Competition to provide the best care at the lowest price in the most appropriate settings could and would solve the LTC service delivery and financing problems that have been created by government’s interventions, however well-intentioned those interventions may have been.
Do you have any doubt that long-term care services and financing in the United States would be better if government had left the market alone and allowed competition and the profit motive to make the best possible care available at affordable levels?
Would the poor suffer? More than they do now? Hardly. There would be room for a real safety net paying market rates for the full continuum of care. Such a safety net might even be possible without public funds, relying entirely on charity and philanthropy.
But, that is not the course we’re on. Let’s get back to reality. I fear we’re headed toward a perfect economic storm when interest rates finally increase making service of our massive public debt unsustainable and leading to a severe retrenchment in Medicaid and Medicare long-term care financing.
Such an outcome is very nearly inevitable. The Federal Reserve and the U.S. Government cannot ignore economic gravity forever. Sooner or later debt and unfunded promises come due.
But to end on a more positive note, if the worst does happen, we’ll be forced to get back to methods and strategies that are more in keeping with the traditional American values of independence, personal responsibility, self-sufficiency and hard work.
I predict that as government is compelled to withdraw from LTC financing dominance:
Medicaid will have to become a real welfare program. Its home equity exemption will disappear or be radically reduced. Consumers will use their home equity to pay privately for long-term care. They’ll employ reverse mortgages for that purpose.

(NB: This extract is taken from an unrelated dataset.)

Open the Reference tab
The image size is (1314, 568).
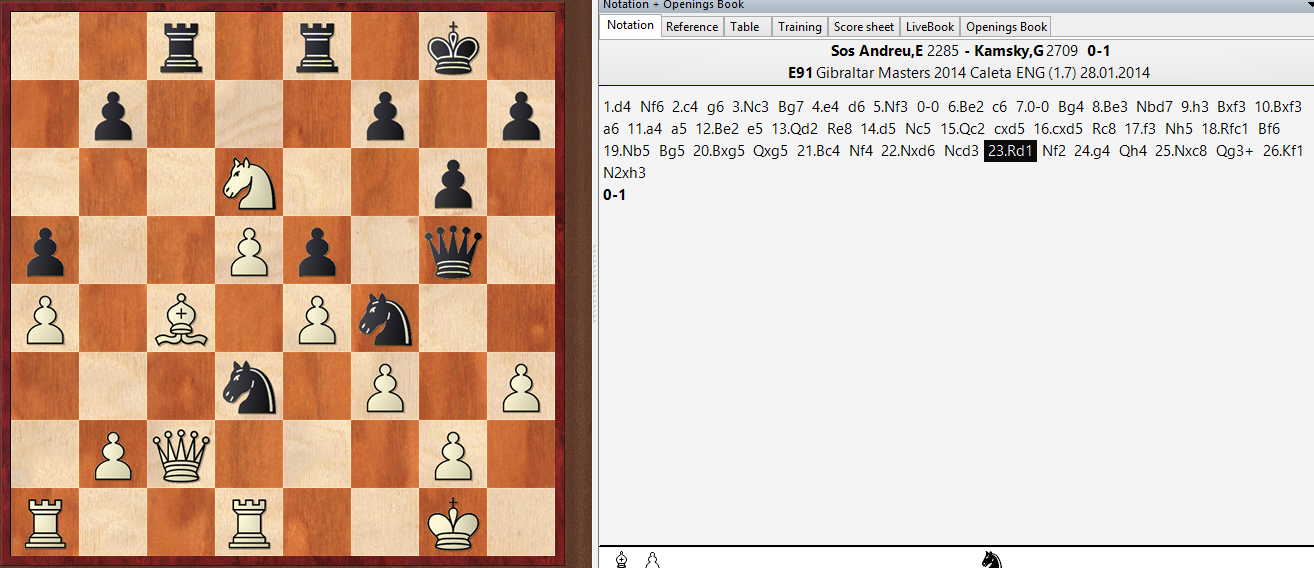click(691, 27)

That new source of private financial oxygen will reinvigorate all providers across the whole continuum of long-term care.
Over time, after watching their own inheritances consumed by their parents’ long-term care costs, the next generation will finally see the merit of private LTC insurance and begin to buy it.

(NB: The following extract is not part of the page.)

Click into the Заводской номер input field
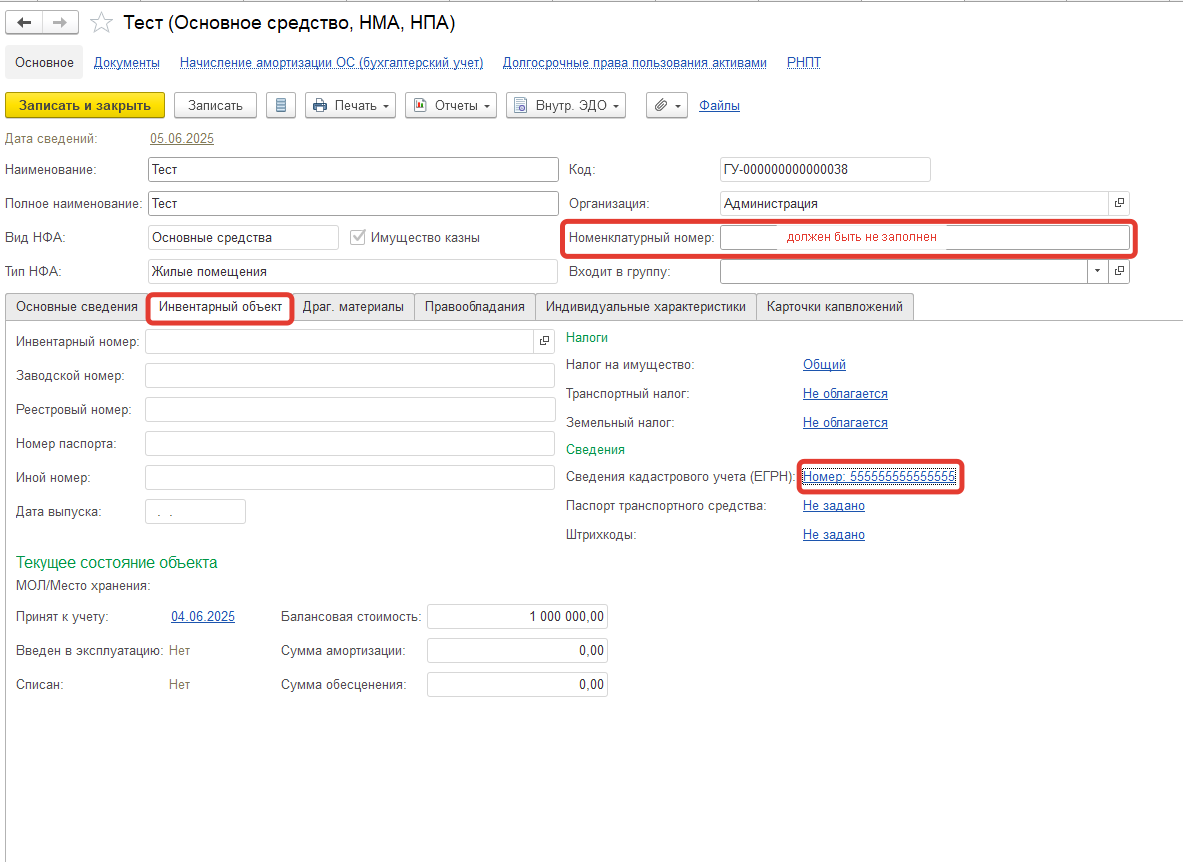The height and width of the screenshot is (862, 1183). tap(349, 375)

Medicare will stop being “social insurance” paid for by and available to all. It will be means-tested and become a program for the poor, and hence, as the saying goes, “a poor program,” like Medicaid.

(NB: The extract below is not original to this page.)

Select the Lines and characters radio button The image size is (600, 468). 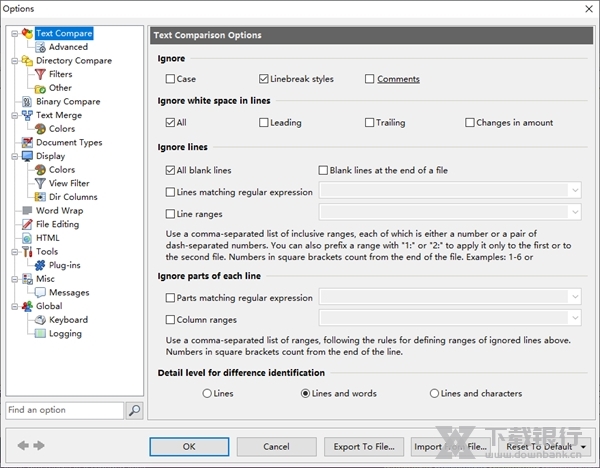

Acute health care will drift away from mostly public funding toward mostly private financing through health savings accounts and high-deductible insurance.
After 50 years of consuming our economic seed corn by moving ever more fully away from private and toward public financing of long-term care, demographic and economic reality will force us back to the kind of freer market that made the country great in the first place.
Now, before I conclude and turn to your questions, let me anticipate your first query. You might ask:
“Well Steve, you’ve painted a pretty dismal picture. Why are you so worried that this whole publicly financed long-term care house of cards may soon come crashing down?”
I’m glad you asked.
My organization, the Center for Long-Term Care Reform, has developed a tool to measure and analyze that risk.
We call it the “Index of Long-Term Care Vulnerability.” We’ve applied the Index to the LTC service delivery and financing systems in four states so far: Virginia, New Jersey, Georgia, and most recently, New Hampshire.
You can find our reports on each of those projects by opening the link on my handout which will take you to an online version of the handout where all the links in it are live.
Our Index of LTC Vulnerability analyzes the sustainability of current long-term care systems by examining published data in each of seven key issue areas. These are:
The Index of Long-Term Care Vulnerability comes with an interactive score sheet which allows the user to apply weights and scores for each factor of analysis in order to estimate, albeit subjectively, the potential vulnerability of the national and each state’s long-term care service delivery and financing system.
Check it out and let me know what you think.
Well, that’s my take on where we are, how we got here, and what’s likely to happen next. Thanks for your attention. I’ll be glad to answer questions.